«В Боровеск, на мое отечество, на место мученное»

We use cookies. Read the Privacy and Cookie Policy

«В Боровеск, на мое отечество, на место мученное»

Начало заточения боярыни Морозовой в Боровске относится к концу 1673-го — началу 1674 года. Согласно местному преданию, первоначально она была помещена в подземелье монастыря Рождества Богородицы, а только потом в Боровский тюремный острог[319]. «Та же свезоша их, — писал протопоп Аввакум, сам проведший немало времени в боровском заточении, — в Боровеск, на мое отечество, на место мученное, идеже святии мучатся…»[320] Здесь уже находилась заточенная «тоя же ради веры» старая знакомая Морозовой инокиня Иустина, обратившая некогда в «правоверие» юродивого Киприана. Встреча была радостной.

Узнав, что любимую сестру и соузницу увезли из Москвы, княгиня Урусова и Мария Данилова рыдали по ней, как младенцы, разлученные с родной матерью. Но, как пишет автор Жития Морозовой, «всевидящее око Божие, виде стонание их и не презре, но просимое ими от Него восхоте им даровати и к великой страдалице причтати неразлучно»[321].

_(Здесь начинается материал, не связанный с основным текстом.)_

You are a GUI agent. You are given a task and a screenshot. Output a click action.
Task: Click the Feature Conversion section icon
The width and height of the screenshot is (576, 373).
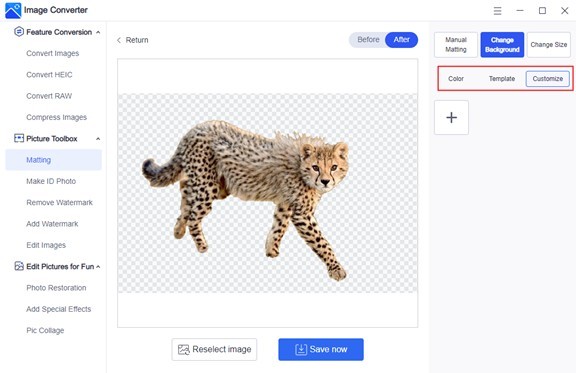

Царь приказал отослать княгиню Урусову в Боровский острог. Приблизившись к темнице, где томилась сестра, княгиня отворила дверь и с великою радостью сотворила Исусову молитву. Феодора бросилась ей навстречу и, сжав в своих объятиях, отвечала словами песнопения, посвященного Божией Матери: «О Тебе радуется, обрадованная, всякая тварь!» Через некоторое время в Боровск привезли и Марию Данилову.

Первое время страстотерпицы жили в остроге относительно свободно. Стрелецкие сотники, охранявшие их, были задобрены мужем Даниловой — Иоакинф Иванович «еще на Москве в дом свой взем, ухлебливаше, чтобы не свирепы были». В Боровск же он посылал и своего племянника Иродиона, который не раз приходил в темницу. Бывали и другие посетители, в том числе неоднократно навещала узниц наставница их мать Мелания. Елена Хрущева также бывала частою гостьей. Посильную помощь оказывали и боровские староверы — Памфил с женою Агриппиной.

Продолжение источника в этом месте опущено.